Doctrine of Christian Discovery
Ever hear of the Doctrine of Christian Discovery? It is a series of documents from the 1400s when European monarchs raced to claim territories far removed from their thrones. It began in 1452 when Pope Nicholas V issued a Papal Bull stating European monarchs had the right to “discover” and claim new land for the Church anywhere not yet occupied by Christians. It essentially declared war against all non-Christian areas, authorizing the conquest of those nations and territories.
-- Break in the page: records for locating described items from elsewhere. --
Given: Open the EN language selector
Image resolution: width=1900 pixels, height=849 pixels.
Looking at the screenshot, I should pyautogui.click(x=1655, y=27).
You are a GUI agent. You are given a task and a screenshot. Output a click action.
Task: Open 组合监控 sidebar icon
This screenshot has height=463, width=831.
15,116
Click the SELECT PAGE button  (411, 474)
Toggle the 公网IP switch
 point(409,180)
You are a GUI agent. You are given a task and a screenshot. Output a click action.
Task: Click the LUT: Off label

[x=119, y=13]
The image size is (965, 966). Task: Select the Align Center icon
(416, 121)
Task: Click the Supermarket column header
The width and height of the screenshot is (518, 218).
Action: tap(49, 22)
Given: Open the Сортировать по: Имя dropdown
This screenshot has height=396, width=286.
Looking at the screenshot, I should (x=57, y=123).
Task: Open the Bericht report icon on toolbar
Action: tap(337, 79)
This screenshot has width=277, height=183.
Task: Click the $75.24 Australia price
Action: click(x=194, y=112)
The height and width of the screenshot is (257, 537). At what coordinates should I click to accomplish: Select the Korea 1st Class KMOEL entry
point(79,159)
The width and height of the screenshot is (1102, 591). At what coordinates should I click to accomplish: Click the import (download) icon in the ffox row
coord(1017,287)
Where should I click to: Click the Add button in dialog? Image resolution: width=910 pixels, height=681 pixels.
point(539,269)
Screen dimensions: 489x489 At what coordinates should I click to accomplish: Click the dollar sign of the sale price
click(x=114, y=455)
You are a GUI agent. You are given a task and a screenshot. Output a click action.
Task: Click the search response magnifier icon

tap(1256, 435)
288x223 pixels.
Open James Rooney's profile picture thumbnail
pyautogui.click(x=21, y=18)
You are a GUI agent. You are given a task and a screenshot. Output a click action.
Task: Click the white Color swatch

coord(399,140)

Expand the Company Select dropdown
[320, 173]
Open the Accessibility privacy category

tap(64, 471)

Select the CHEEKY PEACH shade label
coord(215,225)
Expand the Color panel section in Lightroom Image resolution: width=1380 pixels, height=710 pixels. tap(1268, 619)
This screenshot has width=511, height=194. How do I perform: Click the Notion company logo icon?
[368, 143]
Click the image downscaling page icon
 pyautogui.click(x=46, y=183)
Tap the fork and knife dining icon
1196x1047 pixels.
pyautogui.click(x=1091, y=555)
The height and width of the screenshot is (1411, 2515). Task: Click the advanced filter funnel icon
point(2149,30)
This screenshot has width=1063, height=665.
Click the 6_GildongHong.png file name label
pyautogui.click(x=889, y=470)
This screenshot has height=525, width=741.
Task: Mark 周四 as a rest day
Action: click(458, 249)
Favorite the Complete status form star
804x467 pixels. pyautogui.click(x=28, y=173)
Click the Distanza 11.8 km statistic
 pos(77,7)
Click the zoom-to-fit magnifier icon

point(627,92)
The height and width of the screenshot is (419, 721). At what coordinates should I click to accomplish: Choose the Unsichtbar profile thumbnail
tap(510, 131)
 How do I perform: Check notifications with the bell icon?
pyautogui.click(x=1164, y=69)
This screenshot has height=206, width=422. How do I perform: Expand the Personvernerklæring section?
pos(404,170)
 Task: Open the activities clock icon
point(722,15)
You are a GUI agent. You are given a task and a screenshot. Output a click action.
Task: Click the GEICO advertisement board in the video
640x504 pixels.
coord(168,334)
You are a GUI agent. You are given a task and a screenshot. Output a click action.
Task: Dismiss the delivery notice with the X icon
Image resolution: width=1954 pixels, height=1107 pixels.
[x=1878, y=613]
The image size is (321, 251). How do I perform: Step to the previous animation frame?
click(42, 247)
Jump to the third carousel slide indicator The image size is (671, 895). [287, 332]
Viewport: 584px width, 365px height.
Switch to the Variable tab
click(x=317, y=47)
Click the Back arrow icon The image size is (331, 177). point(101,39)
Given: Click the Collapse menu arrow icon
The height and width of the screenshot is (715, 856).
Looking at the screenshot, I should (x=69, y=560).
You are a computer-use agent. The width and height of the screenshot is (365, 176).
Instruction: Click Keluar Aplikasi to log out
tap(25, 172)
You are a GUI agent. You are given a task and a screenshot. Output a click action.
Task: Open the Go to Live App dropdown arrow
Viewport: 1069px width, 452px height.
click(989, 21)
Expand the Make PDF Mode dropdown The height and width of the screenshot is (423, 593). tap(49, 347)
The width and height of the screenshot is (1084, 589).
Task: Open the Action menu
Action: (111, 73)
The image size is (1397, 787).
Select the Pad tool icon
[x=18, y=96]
The doctrine evolved from the eleventh through thirteenth centuries Crusades and efforts to claim control of the Holy Land. The Church’s Doctrine of Christian Discovery authorized Christian monarchs to claim and conquer other lands, enslaving people already living there. According to this doctrine, if Christians weren’t living in an area it was unoccupied. In the fifteenth and sixteenth centuries, the Church arbitrated land claims among Christian monarchs, providing religious and legal grounds to seize and occupy foreign lands, labeling Indigenous people “savages, heathens and infidels.”
Long Chain of Events
That doctrine set in motion a tragic chain of events still playing out today. Modern land disputes are a continuation of earlier cultural clashes. The North American Indigenous people considered land a community resource, available to all, for the benefit of all. The new immigrants operated under the principle of the Doctrine of Christian Discovery. I suppose they thought they were being gracious by offering to trade with Indigenous people as opposed to simply killing them or enslaving them, though history documents generous quantities of that as well as trade deals.
In the European system, a few wealthy monarchs and clergy owned the majority of the land everyone else worked for the benefit of society, especially the ruling elite. They considered land a commodity to be traded, bought and sold, or leased.
When Indigenous people made agreements with European colonists about access to land, they believed they were granting strangers use of the land. They understood these newcomers also depended on the land to survive. They considered the things the Europeans gave them gifts of appreciation, not payments. People couldn’t own land any more than they could own the ocean or the air.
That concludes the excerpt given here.